[Bug]: pipelines中语义检索系统,启动运行后,上传扫描式PDF文件 无法解析
Opened this issue · 1 comments
morego123 commented
软件环境
paddle-pipelines 0.6.2
paddle2onnx 1.2.1
paddlefsl 1.1.0
paddlenlp 2.8.0
paddleocr 2.7.3
paddlepaddle-gpu 2.6.0.post117
重复问题
- I have searched the existing issues
错误描述
INFO: 127.0.0.1:43132 - "POST /file-upload HTTP/1.1" 500 Internal Server Error
ERROR: Exception in ASGI application
Traceback (most recent call last):
File "/usr/local/lib/python3.10/dist-packages/paddle_pipelines-0.6.2-py3.10.egg/pipelines/pipelines/base.py", line 446, in run
node_output, stream_id = self.graph.nodes[node_id]["component"]._dispatch_run(**node_input)

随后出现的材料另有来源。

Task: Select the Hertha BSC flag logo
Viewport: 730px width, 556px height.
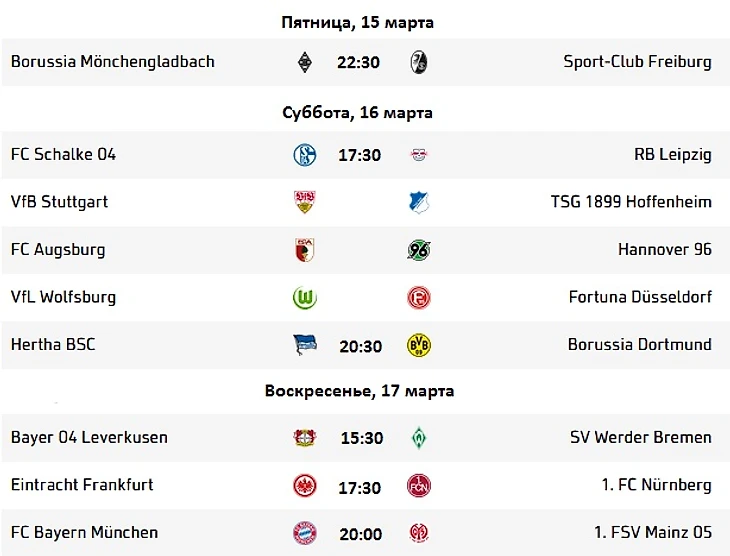Action: (x=305, y=345)
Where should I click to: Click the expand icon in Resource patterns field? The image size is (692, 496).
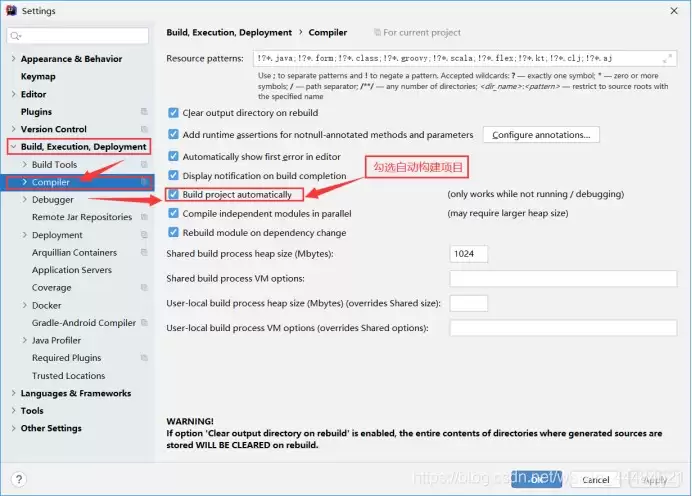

File "/usr/local/lib/python3.10/dist-packages/paddle_pipelines-0.6.2-py3.10.egg/pipelines/nodes/base.py", line 120, in _dispatch_run
return self._dispatch_run_general(self.run, **kwargs)
File "/usr/local/lib/python3.10/dist-packages/paddle_pipelines-0.6.2-py3.10.egg/pipelines/nodes/base.py", line 164, in _dispatch_run_general
output, stream = run_method(**run_inputs, **run_params)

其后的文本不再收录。